IDT xGen Custom Hyb Panel 探针中的寡核苷酸探针在5'端带有生物素修饰。依托于在工艺中使用的特殊DNA合成设备，以及在核酸合成领域超过30年的技术积淀，IDT可以快速、高质量地合成捕获反应中所需要的长链寡核苷酸探针。以其中的IDT xGen Custom Hyb Panel-Production 探针为例，该panel中的每条探针都单独合成且经过单独质检，在探针混合之前，IDT会对每条探针进行电喷雾电离质谱（ESI-MS）分析和两次定量，以保证每条高保真探针在panel内的浓度相同。相较于传统的芯片合成结合PCR扩增的探针合成方法， IDT的单条合成、单条质检的探针合成工艺在减少批次间差异、提高探针性能稳定性方面具有明显优势。

常规的杂交捕获设计在一定程度上允许探针与目标位点之间的序列差异，即通常所说的错配容忍度。然而，在捕获未知甲基化状态的DNA模板分子时，实验设计面临如下特殊挑战：

①针对特定的目标区域，需要更多的探针序列来应对可能存在的高度复杂度甲基化状态。

②在经过碱基转化后，GC含量改变，可能影响探针与靶点结合能力。

③胞嘧啶脱氨反应后，基因组序列的复杂性也显著降低，对探针结合的特异性要求更高。

 
与常规的DNA探针设计不同，甲基化检测设计策略需要考虑到不同样本中目标区域的甲基化水平差异，这是因为需要捕获的文库分子在经过重亚硫酸氢盐转化后，从根本上改变了原有的DNA序列。下图展示了IDT通常推荐使用的甲基化捕获探针设计策略。

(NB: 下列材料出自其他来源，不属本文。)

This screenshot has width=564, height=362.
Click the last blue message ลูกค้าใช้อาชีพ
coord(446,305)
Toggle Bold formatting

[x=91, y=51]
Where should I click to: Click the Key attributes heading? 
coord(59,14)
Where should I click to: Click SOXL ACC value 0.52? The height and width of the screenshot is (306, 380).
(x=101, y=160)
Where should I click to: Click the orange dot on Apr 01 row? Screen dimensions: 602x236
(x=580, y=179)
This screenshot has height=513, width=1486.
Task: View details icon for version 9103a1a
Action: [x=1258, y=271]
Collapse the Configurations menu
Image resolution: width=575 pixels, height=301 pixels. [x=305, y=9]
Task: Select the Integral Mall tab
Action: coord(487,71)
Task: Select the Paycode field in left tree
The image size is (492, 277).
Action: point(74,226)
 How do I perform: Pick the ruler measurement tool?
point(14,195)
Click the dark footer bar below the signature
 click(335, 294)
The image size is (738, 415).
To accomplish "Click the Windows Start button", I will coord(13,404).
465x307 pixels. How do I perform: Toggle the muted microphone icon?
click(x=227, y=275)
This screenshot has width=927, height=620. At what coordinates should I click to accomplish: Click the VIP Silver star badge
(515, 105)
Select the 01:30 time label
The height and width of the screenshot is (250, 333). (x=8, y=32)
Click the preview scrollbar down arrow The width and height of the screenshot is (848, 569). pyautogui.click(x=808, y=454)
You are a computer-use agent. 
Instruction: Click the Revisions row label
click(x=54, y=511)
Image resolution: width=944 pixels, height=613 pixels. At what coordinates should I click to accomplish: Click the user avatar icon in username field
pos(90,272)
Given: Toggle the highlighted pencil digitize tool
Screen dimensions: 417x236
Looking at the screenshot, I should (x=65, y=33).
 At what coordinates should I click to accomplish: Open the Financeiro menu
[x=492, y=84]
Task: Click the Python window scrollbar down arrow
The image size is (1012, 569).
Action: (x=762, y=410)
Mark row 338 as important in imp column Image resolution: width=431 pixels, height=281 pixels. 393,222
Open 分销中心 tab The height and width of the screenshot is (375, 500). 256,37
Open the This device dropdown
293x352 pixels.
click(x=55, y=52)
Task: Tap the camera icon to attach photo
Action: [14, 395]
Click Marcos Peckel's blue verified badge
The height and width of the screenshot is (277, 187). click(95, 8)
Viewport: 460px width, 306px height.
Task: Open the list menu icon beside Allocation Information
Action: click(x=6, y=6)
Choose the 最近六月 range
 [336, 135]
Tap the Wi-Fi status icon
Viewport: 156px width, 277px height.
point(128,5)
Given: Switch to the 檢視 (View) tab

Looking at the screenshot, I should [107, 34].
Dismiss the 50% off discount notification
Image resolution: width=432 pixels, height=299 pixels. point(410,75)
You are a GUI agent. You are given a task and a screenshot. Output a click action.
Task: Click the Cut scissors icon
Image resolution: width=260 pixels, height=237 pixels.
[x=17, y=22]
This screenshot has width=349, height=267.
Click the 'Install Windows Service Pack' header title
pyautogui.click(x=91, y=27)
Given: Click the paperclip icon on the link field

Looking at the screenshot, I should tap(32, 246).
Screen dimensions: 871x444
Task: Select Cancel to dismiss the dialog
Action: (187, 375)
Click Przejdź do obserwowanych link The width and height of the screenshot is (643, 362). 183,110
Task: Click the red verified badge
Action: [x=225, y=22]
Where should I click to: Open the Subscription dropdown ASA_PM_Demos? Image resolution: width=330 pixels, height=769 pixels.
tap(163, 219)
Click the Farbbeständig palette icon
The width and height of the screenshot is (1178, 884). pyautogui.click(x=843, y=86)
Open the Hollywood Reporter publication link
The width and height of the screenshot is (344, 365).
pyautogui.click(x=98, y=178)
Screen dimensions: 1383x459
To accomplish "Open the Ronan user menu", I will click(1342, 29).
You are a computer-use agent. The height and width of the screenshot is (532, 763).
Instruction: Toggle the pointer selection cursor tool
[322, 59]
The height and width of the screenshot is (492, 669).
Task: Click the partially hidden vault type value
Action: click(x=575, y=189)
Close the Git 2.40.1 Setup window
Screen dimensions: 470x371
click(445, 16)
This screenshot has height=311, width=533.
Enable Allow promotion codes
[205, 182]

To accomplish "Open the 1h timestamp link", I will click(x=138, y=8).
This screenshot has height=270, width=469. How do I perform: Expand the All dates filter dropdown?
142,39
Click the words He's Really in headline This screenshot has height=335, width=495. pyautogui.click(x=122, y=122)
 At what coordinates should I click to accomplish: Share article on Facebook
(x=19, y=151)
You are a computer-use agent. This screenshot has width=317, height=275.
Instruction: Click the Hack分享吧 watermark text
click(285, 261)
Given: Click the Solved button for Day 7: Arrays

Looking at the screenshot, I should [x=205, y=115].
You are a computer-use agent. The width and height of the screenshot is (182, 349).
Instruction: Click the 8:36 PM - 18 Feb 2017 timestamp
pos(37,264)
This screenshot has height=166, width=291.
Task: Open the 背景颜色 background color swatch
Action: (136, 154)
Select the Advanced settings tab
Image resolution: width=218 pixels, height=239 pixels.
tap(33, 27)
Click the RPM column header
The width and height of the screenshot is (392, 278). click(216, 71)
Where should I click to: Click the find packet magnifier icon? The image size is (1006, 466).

图. 甲基化杂交捕获探针设计策略。首先，针对目标区域OT（Original top strand，正义链）及OB（Original bottom strand，反义链），假设都为非甲基化状态，经过重盐硫酸氢盐处理及PCR后，OT序列变成Conv-OT（Converted top strand），其中非甲基化的C碱基变成T碱基，RCOT（Reverse complement strands of OT）即为捕获OT链的探针设计序列（5'TACACAAT 3'）。反之，经过重盐硫酸盐处理及PCR后，OB序列变成Conv-OB（Converted bottom strand） ，其中ROCB（Reverse complement strands of OB）序列即为OB链的探针设计序列（5'ATCACATA 3'）。同样原理，假设OT及OB序列都为甲基化状态，经过重亚硫酸氢盐处理及PCR后，OT序列变成Conv-OT（Converted top strand） ，并且甲基化的C碱基仍保持不变，ROCT（Reverse complement strands of OT）序列即为捕获OT链的探针设计序列（5'TACGCGAT 3'）。反之，经过重亚硫酸氢盐处理及PCR后，OB序列变成Conv-OB（Converted bottom strand），其中RCOB（Reverse complement strands of OB）序列即为捕获OB链的探针设计序列（5'ATCGCGTA 3'）。

 

 
四、案例研究——不同探针设计策略对于关键测序指标参数的影响

为了评估不同探针设计方案（仅针对正义链或同时针对正义链和反义链设计探针）和针对目标区域不同tiling覆盖层数（1×、2×或者4×）对于整体检测结果的影响，用起始量统一为50ng人基因组DNA，制备两个梯度的甲基化样本来模拟不同甲基化水平的样本情况。该两个梯度文库使用来自完全甲基化和完全非甲基化的DNA标准品组合（Zymo Cat. No.D5014-2，D5014-1），模拟分别为15%及85%的全基因组甲基化水平。DNA样本经过物理打断后，使用Zymo EZ DNA Methylation Gold Kit （Zymo Cat. No. D5005）进行重亚硫酸氢盐处理，该试剂盒将未甲基化的胞嘧啶转换为尿嘧啶，得到长度为170~200bp且以单链为主的DNA片段。文库制备使用IDT xGen Methyl-Seq 建库试剂盒（IDT Cat. No.10009824），之后每个文库取500ng用于杂交捕获（3-plex），并且按照IDT xGen Custom Hyb Panels 探针说明书标准流程进行实验操作（65℃过夜杂交）。上机测序平台为Illumina NextSeq（2×75bp读长，混入10% phiX）。去除10bp Adaptase反应所产生的“tail“后，使用Bismark（v0.22.3）和Picard （v2.18.9）进行数据比对及甲基化水平分析。数据量均一化至2M reads/样本进行分析。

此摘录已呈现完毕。